There are a number of practice changes we are making as an agency in response. A full report with details will be released later in December 2020. These will help, but will not be sufficient to resolve the problem without new placement resources for these children. One practice change that we are particularly excited about is therapeutic foster care beds – normal foster homes with extensive wrap-around mental health support. We expect to have 15 beds available by the end of the first quarter of 2021 partially funded by a federal grant.

Last year, the Legislature allocated funds to do two things:

  1. Raise the rate paid to Behavior Rehabilitation Services (BRS) providers by 45%, matching the actual costs of providing the service. As a result, we stopped a long-term slide in available slots and have added 27 new slots this year.
  2. Add a category of care (we’re calling BRS+) with a higher level of service. Due to the pandemic, we have been slower than I would like to release the service, but expect to release a request for proposal (RFP) on Dec. 16, 2020, with service starting in March of next year.
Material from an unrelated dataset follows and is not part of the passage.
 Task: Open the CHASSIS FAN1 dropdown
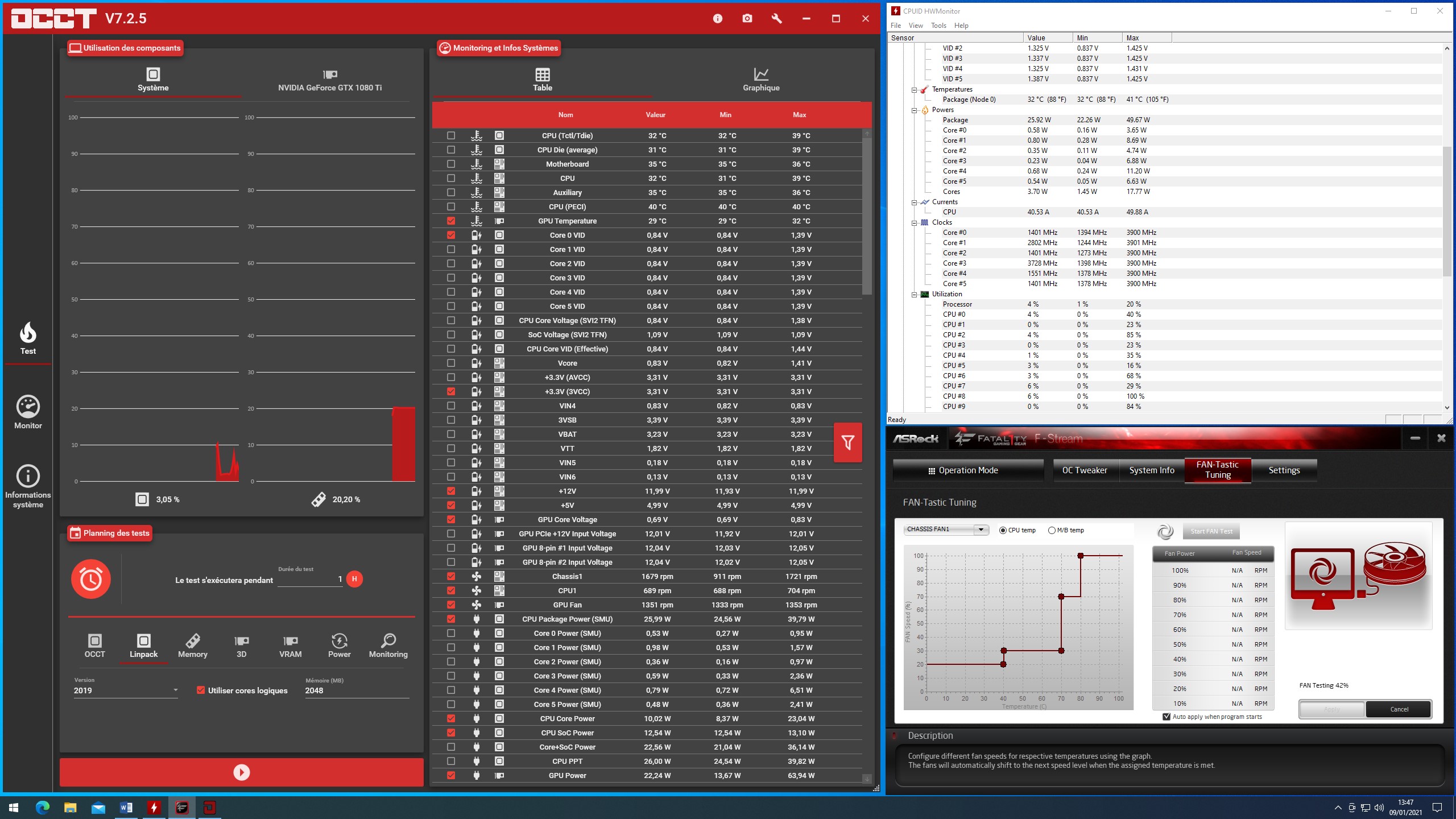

These are great improvements, but problems remain. Parents often face the terrible choice of either abandoning children they do not have the capacity to care for or putting themselves or their other children at risk of harm. The state will wind up caring for these children one way or another, and we should do so in a way that is most humane, least expensive, and that does not require fit parents to abandon children they love. In reviewing the 24 cases with the highest incidence of placement exceptions, I saw that this was too often the case. To solve this problem, the state needs a number of additional resources:

  1. New inpatient mental health capacity for children and youth with complex behavioral health needs, including some high-end CLIP beds. Department of Social and Health Services (DSHS) (CLIP beds) and the Health Care Authority (community inpatient) need at least 70 to 80 beds for these youth. It’s important to note that many other young people in the state need this level of service, but have not yet found their way into hotel stays, so additional capacity will need to be found above and beyond the few in the statistics today.
  2. The Developmental Disabilities Administration (DDA) in DSHS needs additional placement capacity for at least 50 developmentally disabled youth. The same caveat about additional capacity is true here.

When DCYF provides care for a child that has not been removed by a court from their family due to abuse and/or neglect, it does so at 100% state general fund cost. The same care provided by the Behavioral Health Administration (BHA) or DDA gets 50% Medicaid match, cutting the cost in half, reducing court involvement, and not tragically putting an abandonment on a parent’s record. The abandonment can result in a future inability for the parents to get an occupational license, volunteer in their child’s school, or anything else requiring a background check. The formal involvement of DCYF also makes it more difficult to find a relative or appropriate other who can care for the child.

These shortfalls are a symptom of an inadequately funded system that is supposed to provide support for children with complex needs. Too many young people struggle without the support they need, and the hotel and office stays we do to make up for that lack is both penny-wise and pound-foolish.